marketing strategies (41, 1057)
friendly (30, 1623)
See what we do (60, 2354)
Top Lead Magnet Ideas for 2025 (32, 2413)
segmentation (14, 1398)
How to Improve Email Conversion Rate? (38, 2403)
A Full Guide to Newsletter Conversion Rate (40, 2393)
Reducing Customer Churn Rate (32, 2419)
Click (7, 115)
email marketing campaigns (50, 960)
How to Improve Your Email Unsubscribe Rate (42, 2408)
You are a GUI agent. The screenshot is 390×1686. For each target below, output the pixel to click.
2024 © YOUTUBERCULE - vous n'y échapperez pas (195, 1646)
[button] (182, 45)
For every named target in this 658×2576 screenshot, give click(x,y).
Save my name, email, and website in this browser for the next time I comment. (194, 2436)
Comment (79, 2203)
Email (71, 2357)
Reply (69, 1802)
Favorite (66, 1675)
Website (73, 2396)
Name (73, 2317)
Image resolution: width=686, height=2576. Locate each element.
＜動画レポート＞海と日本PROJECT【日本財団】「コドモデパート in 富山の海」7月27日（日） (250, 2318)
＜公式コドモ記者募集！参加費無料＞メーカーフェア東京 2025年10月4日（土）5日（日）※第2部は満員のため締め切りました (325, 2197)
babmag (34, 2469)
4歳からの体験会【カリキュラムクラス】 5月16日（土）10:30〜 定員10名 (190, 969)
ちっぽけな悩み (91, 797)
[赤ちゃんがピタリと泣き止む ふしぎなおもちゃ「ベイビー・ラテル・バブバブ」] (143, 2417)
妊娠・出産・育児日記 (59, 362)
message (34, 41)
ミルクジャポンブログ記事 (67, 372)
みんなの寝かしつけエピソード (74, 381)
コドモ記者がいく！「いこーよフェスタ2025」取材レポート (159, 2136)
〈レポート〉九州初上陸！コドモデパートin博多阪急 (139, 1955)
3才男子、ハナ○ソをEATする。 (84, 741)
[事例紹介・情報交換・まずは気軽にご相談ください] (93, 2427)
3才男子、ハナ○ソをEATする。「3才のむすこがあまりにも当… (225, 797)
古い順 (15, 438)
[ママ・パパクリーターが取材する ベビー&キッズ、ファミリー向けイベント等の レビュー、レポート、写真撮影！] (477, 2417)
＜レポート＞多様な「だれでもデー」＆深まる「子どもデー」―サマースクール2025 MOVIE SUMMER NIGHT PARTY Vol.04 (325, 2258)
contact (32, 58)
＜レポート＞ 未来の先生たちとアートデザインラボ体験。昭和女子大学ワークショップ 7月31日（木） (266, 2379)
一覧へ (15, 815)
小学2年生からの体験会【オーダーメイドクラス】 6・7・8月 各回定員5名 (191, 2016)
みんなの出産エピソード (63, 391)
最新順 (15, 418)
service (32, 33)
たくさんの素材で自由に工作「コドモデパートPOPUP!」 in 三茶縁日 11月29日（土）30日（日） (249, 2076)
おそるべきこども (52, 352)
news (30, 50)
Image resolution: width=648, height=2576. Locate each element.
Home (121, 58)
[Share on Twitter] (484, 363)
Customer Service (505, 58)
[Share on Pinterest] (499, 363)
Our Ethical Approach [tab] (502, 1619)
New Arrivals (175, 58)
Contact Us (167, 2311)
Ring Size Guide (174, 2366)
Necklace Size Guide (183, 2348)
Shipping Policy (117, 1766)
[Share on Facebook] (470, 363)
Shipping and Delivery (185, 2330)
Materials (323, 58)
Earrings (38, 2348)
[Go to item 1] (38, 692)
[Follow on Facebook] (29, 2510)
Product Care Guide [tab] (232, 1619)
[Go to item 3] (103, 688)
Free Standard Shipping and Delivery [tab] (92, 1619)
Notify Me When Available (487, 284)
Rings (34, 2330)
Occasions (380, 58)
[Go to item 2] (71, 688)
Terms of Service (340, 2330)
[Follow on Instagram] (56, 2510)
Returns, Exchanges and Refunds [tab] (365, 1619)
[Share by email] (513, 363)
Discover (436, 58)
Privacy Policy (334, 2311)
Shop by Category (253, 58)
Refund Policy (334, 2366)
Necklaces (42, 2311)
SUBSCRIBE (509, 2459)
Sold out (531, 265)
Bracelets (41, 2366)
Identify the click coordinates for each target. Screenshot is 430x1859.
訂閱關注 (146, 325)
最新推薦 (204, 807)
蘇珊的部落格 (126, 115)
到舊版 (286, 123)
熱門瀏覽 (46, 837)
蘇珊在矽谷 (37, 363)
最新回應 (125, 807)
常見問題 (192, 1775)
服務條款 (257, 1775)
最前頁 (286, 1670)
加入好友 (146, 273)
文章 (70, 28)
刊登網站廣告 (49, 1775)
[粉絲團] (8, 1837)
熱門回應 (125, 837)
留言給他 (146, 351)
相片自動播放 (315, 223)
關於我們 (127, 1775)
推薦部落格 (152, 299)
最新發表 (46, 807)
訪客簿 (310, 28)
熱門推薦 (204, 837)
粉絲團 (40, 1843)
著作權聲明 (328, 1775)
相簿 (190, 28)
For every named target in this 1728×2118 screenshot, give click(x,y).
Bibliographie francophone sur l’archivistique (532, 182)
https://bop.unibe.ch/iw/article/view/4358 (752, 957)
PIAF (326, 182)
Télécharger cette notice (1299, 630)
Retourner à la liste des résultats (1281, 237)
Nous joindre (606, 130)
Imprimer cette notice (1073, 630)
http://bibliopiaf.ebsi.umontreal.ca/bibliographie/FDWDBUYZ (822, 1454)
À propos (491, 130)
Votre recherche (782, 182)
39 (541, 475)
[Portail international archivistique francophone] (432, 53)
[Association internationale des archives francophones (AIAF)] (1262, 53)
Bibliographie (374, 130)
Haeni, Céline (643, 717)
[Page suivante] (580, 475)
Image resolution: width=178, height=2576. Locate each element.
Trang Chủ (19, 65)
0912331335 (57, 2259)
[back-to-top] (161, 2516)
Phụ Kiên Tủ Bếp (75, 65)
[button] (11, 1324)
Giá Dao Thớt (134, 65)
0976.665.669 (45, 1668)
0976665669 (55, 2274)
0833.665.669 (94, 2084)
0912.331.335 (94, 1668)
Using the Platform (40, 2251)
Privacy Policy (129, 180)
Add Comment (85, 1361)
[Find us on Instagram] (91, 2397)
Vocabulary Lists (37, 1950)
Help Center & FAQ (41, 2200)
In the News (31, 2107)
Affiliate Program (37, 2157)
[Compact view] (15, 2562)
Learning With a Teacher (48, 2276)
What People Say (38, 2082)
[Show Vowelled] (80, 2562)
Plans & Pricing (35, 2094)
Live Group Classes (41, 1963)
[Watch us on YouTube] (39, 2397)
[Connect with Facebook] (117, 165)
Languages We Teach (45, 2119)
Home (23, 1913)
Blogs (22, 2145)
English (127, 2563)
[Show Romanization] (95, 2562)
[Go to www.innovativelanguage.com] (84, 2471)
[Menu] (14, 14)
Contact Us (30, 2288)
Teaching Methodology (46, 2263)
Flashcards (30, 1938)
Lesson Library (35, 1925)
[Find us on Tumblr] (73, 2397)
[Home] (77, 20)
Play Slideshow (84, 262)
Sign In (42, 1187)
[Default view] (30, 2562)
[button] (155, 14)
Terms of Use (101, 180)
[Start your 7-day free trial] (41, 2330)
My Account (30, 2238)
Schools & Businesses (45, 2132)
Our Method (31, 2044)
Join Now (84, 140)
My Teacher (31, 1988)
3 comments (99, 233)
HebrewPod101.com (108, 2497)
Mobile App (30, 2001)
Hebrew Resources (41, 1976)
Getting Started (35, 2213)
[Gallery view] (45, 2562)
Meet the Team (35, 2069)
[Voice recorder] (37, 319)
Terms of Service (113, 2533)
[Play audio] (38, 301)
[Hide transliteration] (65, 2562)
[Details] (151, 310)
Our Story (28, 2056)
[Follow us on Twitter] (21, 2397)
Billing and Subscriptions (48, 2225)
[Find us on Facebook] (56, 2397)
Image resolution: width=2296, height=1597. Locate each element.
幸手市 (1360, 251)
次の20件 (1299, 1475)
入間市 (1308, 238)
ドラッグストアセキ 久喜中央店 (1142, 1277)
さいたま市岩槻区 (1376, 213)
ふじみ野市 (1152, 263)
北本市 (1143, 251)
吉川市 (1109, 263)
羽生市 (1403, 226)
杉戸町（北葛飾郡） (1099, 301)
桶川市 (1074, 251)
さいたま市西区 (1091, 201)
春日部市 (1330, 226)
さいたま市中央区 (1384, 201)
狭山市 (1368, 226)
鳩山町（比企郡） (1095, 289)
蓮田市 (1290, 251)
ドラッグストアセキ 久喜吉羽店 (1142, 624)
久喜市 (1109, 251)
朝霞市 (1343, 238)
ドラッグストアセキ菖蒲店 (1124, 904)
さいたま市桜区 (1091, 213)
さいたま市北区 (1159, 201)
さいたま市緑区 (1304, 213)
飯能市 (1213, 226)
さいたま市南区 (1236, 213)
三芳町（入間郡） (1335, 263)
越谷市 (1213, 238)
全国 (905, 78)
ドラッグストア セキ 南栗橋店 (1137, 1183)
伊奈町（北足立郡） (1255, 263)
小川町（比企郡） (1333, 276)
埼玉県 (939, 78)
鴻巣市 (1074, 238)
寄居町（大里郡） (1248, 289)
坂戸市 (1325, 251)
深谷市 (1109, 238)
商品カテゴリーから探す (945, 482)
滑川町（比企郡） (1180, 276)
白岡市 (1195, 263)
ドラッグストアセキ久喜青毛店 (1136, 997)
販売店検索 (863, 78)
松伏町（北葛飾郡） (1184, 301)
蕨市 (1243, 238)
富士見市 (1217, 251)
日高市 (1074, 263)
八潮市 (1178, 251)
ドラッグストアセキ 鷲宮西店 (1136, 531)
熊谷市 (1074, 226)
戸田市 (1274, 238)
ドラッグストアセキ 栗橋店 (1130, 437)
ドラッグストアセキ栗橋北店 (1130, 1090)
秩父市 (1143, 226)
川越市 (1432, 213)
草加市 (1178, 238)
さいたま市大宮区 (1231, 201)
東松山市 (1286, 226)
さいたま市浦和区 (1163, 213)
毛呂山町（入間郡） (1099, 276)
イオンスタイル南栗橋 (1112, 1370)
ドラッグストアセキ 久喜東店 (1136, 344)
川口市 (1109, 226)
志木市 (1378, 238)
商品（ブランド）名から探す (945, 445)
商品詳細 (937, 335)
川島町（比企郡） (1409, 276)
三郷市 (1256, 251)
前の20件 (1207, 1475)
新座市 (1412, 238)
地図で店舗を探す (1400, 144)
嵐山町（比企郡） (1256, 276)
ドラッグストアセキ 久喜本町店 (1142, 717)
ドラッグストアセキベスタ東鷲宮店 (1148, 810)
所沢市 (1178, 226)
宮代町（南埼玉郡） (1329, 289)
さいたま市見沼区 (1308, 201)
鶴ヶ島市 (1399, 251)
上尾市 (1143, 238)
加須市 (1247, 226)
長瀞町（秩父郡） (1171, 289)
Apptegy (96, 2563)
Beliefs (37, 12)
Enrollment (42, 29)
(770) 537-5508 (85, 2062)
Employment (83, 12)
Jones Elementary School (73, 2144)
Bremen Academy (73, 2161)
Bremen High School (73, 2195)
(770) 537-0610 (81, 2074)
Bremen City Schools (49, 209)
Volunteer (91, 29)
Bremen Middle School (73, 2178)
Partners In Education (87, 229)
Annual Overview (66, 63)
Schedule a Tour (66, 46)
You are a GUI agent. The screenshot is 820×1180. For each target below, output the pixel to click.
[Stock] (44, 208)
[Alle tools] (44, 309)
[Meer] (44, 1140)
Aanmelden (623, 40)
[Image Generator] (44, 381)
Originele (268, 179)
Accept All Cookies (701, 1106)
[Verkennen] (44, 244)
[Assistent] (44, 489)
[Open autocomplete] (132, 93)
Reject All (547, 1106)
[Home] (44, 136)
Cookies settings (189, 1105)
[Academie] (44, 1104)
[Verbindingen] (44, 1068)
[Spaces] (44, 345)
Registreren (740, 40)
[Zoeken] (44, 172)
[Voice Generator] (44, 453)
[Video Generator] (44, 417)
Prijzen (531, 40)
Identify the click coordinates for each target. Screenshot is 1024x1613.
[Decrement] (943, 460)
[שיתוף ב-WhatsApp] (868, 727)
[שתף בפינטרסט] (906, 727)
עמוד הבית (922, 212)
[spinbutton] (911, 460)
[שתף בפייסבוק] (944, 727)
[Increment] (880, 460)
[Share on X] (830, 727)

* _Your goal_: Your answer should consist of all lines above that include the string "Size".

* _Response to this exercise_:
Ring Size Guide (174, 2366)
Necklace Size Guide (183, 2348)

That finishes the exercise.